Gone are the days when closet lighting meant a single, overhead, bare bulb with a pull chain to turn it on and off. The advent of low voltage LED lighting systems has forever changed the way closets are illuminated. And the change is definitely for the better. Now you can actually see what's in your closet. Many people think these new lights are for large closets only, but every closet, no matter what size, can benefit from proper lighting. Check out these essential small closet lighting ideas to see what we mean.
Everyone starts and ends their day in the closet. As a matter of fact, in quite a few households, the bedroom closets rival the kitchen as the true "hub of the home." It's where we keep all of our essential stuff that we need to start our day each morning and end it before bed. That is why closet organizers have become so popular in recent years. But if you want to be able to find what you are looking for quickly and easily, you may need more than just a well-organized closet. You need to be able to see what's in it. That's where a good closet lighting system comes into play.
Use the low voltage LED cabinet lighting in your closet. This lighting is available with plug-in transformers and remote controls to turn the lights on rather than in-wall switches. This way, you won't have to do any rewiring in the wall. These lights work well, save on electricity, and eliminate the need to call an electrician. Most homeowners find the remote control to be more convenient than a conventional wall light switch.
Four of Our Favorite Small Closet Lighting Ideas to Brighten Your Day.
Put LED light strips above your closet rods
Closet lights have evolved beyond the single bare bulb with pull chain in the center of your closet ceiling. Nowhere is this more evident than with the new flexible LED light strips used around sections of closet storage. Place a flexible LED light strip above your closet rod to illuminate the clothing hung from the rod. It is relatively simple to install this type of closet light along the underside of a closet shelf directly above the rod. Try it and you'll find that it is instantly easier to find your clothes. All the shadows that make all your pants like one another will be gone. Each individual garment shows up bright and distinctive.
Put lights on the bottom of the closet for your shoes.

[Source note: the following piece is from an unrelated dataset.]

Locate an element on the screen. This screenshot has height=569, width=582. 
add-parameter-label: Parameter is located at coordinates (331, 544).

Don't forget about the bottom of the closet! If you use this area to store your shoes, it is very important to have some light down there. After all, you wouldn't want to accidentally show up for work with one black shoe and one brown one. Use the same LED strip lighting installed above your closet rods for the bottom of the closet. Use a single LED strip on either side of the shelves and run them from top to bottom so that all the shelves are evenly illuminated.
Use Vertical Strip lights along your shelving sections and inside cabinets.

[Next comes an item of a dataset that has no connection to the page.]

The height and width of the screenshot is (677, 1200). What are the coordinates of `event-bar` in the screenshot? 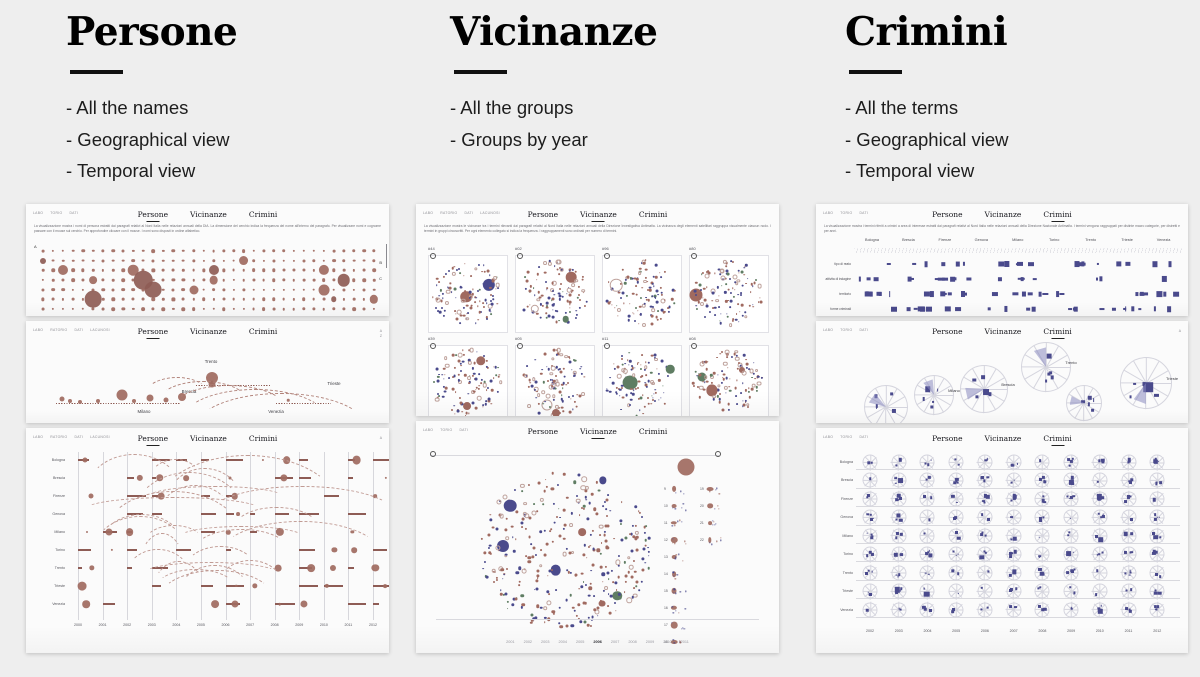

Nothing lights up a collection of shoes, handbags, sweaters, or other folded items than LED vertical strip lighting. Any items stored on shelves can be illuminated in this way, but it is especially helpful for shoe shelves. If your closet includes shelves, try and add vertical strip lighting on the panel sides rather than under every shelf. This will give a more even light (especially if it is installed about 4-5 inches from of the front of the shelf or cabinet).
Choose puck lights to recess over mirrors, closet hutches, or display shelves
If your small closet includes a closet hutch or cabinet above a bank of shelves, add a couple of puck lights above the countertop. The puck lights are great for both task lighting and decorative illumination. Use them to help put on your favorite earrings or to create a focal point with a display of treasured jewelry and other items. If you have a mirror above the countertop, you will absolutely need these lights in order to use your mirror to its fullest.
Puck lights can be installed surface mount, but they always present a more polished, custom appearance when you recess them into the bottom of the upper shelf. To achieve this, install two shelves/cabinet bottoms with a small space between them to receive the puck light housing. Cover the gap with cabinet doors or trim out the edges of the shelves so that they appear as a single piece of wood.
Like these ideas for small closet lighting?
Small closets can really benefit from the same lighting techniques used on their larger, walk-in siblings. Think of the differences between big walk-in versus small reach-in closet lighting designs as a set of matching mother-daughter dresses. Although fundamentally different, they are basically the same in appearance. The trick is simply to go a little more modest and incorporate less drama in the smaller version so that it doesn't overwhelm. Overall, you want to go for an even lighting scheme that will bring illumination to all areas of the closet — even the bottom. Your best bet for closet light fixtures is the new low voltage LED closet and cabinet lights. They work off a transformer that plugs into an existing outlet. And the wires to the lights are easy to hide. Switches to turn the lights off, on, dimmer, or brighter are contained in a convenient remote control. It's economical, easy to install, and practical to use. Why not reach out and brighten your day with some LED closet lights in your own home?